[Refactoring] What Is Refactoring?

This article was written with reference to Martin Fowler’s Refactoring 2nd Edition.

Martin Fowler’s Definition

The term refactoring is widely used among engineers. Martin Fowler, author of Refactoring, defines refactoring as follows.

[noun] A technique of changing the internal structure of the software to make it easier to understand and modify the code while maintaining the apparent behavior of the software.
[verb] To reorganize software by applying various refactoring techniques while maintaining the apparent behavior of the software.

Here, the meaning of the expression observable behavior is that the code behavior before and after refactoring is the same.

Many people express the task of organizing code as refactoring, and according to the definition presented above, refactoring only involves organizing code according to a specific method.

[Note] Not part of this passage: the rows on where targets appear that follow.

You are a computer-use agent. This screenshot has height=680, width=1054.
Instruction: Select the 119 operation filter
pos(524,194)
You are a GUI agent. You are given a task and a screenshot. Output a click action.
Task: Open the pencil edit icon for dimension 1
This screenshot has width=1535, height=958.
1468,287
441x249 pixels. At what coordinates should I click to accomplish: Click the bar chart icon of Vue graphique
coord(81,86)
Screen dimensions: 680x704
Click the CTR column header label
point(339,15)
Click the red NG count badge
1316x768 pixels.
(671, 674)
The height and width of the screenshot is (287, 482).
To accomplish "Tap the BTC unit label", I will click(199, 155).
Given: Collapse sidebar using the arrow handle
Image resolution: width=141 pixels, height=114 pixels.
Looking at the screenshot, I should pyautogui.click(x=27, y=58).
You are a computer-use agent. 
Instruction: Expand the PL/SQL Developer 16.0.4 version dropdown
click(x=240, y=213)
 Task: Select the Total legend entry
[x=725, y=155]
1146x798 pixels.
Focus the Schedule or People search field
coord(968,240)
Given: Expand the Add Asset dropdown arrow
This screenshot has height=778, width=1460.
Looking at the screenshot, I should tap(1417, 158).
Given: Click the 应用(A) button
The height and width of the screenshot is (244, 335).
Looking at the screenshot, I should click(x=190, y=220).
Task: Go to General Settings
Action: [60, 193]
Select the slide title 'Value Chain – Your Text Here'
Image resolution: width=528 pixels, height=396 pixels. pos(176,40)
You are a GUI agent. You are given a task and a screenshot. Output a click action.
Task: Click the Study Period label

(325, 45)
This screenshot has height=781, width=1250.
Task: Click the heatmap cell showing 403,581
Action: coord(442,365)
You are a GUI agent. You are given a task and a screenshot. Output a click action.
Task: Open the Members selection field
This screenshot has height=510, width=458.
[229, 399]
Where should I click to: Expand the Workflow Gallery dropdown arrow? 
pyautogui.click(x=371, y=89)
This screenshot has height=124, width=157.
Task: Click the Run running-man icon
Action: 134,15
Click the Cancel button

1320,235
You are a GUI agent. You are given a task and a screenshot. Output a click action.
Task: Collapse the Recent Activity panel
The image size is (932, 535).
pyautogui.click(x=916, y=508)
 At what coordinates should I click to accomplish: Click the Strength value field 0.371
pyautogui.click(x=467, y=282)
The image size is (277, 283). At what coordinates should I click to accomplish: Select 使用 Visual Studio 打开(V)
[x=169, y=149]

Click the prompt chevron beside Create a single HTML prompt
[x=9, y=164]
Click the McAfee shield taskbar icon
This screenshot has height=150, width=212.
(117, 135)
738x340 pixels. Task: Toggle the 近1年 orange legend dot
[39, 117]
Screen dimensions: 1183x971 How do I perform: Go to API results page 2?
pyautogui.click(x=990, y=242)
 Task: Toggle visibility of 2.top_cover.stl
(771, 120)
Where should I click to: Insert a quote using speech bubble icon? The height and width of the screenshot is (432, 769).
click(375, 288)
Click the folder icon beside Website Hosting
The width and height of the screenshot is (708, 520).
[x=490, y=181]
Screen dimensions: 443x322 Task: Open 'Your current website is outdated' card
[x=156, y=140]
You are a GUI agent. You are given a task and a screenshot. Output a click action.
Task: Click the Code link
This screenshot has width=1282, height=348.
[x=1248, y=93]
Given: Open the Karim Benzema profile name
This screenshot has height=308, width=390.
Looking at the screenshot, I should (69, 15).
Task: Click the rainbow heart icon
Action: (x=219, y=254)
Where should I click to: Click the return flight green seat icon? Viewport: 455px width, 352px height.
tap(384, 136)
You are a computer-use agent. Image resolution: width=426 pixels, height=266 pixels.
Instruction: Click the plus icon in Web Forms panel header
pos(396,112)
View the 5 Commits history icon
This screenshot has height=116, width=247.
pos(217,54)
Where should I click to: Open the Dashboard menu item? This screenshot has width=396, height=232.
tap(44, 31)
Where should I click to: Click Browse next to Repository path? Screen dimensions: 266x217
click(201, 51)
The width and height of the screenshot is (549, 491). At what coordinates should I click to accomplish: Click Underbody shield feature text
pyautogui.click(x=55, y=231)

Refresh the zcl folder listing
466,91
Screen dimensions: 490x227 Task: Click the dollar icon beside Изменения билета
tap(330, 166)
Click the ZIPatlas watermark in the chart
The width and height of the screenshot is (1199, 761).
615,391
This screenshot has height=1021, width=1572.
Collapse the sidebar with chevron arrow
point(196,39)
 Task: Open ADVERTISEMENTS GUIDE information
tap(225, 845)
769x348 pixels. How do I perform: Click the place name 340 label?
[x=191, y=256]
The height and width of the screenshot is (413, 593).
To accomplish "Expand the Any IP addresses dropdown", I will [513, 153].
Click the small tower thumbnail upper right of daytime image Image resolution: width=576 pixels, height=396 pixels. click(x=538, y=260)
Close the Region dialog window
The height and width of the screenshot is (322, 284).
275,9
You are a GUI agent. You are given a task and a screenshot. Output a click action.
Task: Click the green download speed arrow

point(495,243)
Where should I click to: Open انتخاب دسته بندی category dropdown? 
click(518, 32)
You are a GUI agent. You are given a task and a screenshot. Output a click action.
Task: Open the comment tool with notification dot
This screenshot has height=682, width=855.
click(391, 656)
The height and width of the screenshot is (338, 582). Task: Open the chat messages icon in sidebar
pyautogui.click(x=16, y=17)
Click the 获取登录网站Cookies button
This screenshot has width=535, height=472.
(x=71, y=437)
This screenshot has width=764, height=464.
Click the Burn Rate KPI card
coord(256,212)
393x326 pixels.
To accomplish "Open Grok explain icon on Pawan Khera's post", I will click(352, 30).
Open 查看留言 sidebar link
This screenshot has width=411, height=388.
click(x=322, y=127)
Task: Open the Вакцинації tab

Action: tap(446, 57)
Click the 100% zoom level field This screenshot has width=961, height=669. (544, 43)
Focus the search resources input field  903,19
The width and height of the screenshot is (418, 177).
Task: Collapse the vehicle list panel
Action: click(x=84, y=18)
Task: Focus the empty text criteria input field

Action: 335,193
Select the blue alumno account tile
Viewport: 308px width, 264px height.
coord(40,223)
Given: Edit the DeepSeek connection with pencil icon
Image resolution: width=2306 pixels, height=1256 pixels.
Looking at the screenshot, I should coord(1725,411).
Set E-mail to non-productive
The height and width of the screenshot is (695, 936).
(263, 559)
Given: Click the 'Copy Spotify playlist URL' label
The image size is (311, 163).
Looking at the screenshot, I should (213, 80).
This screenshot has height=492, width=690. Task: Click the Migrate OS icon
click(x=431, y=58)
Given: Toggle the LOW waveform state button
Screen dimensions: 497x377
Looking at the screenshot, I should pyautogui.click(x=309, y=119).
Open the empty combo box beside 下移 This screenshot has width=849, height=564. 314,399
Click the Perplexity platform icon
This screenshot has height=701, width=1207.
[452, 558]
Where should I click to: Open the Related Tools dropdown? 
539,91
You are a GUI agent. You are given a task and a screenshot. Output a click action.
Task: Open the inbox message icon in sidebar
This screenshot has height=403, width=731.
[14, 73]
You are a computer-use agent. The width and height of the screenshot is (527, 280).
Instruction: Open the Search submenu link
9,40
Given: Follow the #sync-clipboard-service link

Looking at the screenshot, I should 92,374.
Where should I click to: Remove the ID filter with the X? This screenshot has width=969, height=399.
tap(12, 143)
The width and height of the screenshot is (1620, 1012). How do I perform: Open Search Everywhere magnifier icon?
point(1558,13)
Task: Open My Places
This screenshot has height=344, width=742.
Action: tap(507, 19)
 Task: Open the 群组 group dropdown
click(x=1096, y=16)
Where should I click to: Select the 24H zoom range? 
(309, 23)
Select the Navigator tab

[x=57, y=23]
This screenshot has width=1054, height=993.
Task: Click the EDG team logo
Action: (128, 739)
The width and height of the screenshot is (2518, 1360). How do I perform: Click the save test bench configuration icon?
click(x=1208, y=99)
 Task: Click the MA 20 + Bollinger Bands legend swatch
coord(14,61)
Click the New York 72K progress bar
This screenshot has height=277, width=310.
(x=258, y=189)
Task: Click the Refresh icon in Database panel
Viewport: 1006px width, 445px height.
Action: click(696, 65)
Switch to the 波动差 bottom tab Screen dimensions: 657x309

Refactoring involves numerous small steps sequentially creating changes, and during this process, the code must always work. If someone says they suffered for days because their code broke while refactoring, this is not refactoring in the true sense of the word.

two hats

When developing software, adding features and refactoring must be clearly distinguished depending on the purpose. Kent Beck liked this method to Two Hats.

Kent Beck is one of the pioneers of refactoring and helped Martin Fowler, author of refactoring, write the article.

When adding features, wear the add features hat and add new features.
When refactoring, I put on my refactoring hat and focus only on reorganizing the code.

While adding features, if you feel that it would be easier to work if you change the structure, change hats for a while and refactor. Once the code structure has been improved to some extent, change hats again and continue adding features.

In this process, I must be clearly aware of the hat I am currently wearing and the differences in work methods accordingly.

Benefits of Refactoring

good software design
- If you only implement functions without understanding the architecture, the infrastructure will collapse.
- Ultimately, it becomes difficult to understand the design when looking at the code later.
- Refactoring prevents design corruption
Easy to understand software
- Source code isn’t just for computers to read
- Refactoring makes code more readable
- Make the purpose of your code more evident
- Make your intentions clearer
Easy to find bugs
- Making code easy to understand means making it easy to find bugs.
- A clear program structure makes it impossible to overlook bugs.
Accelerate programming speed
- It is easy to misunderstand that refactoring slows down development.
- Good design provides a solid foundation to help build new features
- Therefore, refactoring is essential for rapid development.

When to Refactor

Refactoring for Preparation

Right before adding a new feature to the code base
Look for areas where changing the structure would make other tasks much easier.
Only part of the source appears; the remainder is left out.